Approach 2: Using OrderedDict

Python’s OrderedDict maintains insertion order and provides move_to_end() for O(1) reordering—essentially a built-in doubly linked list + hash map.

from collections import OrderedDict

class LRUCache:
    def __init__(self, capacity: int):
        self.capacity = capacity
        self.cache = OrderedDict()

    def get(self, key: int) -> int:
        if key not in self.cache:
            return -1
        self.cache.move_to_end(key)
        return self.cache[key]

    def put(self, key: int, value: int) -> None:
        if key in self.cache:
            self.cache.move_to_end(key)
        self.cache[key] = value
        if len(self.cache) > self.capacity:
            self.cache.popitem(last=False)

Complexity Analysis

  • Time Complexity: O(1) for both get and put operations. Hash map provides O(1) lookup, and doubly linked list provides O(1) insertion/deletion.
  • Space Complexity: O(capacity), we store at most capacity nodes.

Key Insights

  1. Two Data Structures: Hash map provides O(1) access to nodes, while doubly linked list maintains the order for O(1) eviction.

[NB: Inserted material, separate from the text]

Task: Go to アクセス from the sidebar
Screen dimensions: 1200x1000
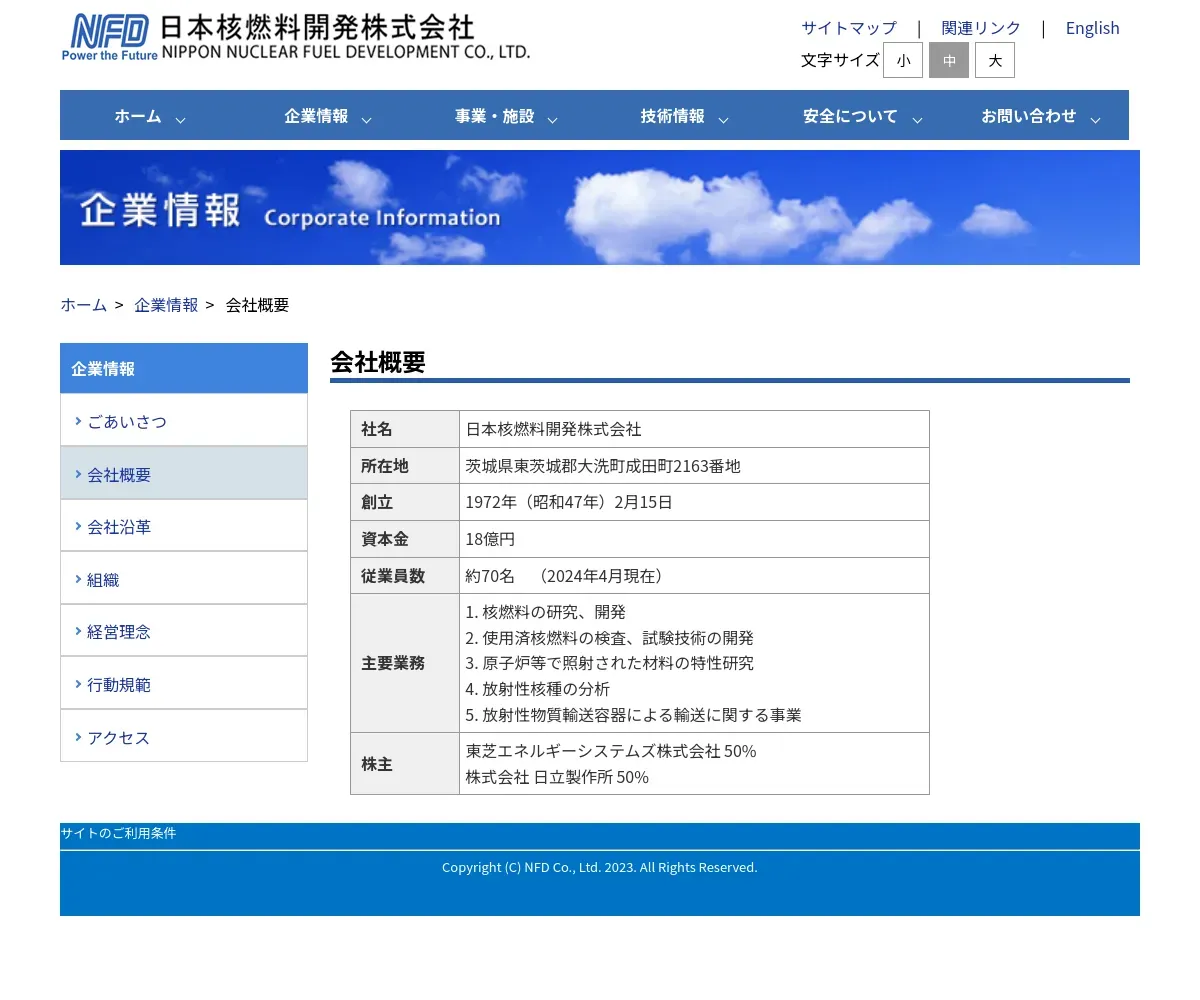Action: pos(118,737)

  2. Doubly Linked Advantage: We need to remove nodes from arbitrary positions (when accessing) and from the tail (when evicting). Doubly linked list allows O(1) removal with a node reference.

  3. Dummy Nodes: Using dummy head and tail nodes simplifies edge cases. We never have to check if the list is empty or handle special cases for head/tail.

  4. Most Recent at Head: We add recently used nodes right after the head. The node before the tail is the least recently used and gets evicted first.

  5. Access Updates Order: Both get and put make a key “recently used,” so we move its node to the head in both operations.

  6. Store Key in Node: We store the key in the node so we can delete it from the hash map when evicting the LRU node.

  7. Standard Library: Python’s OrderedDict implements the same hash map + doubly linked list structure internally, making Approach 2 equivalent but more concise.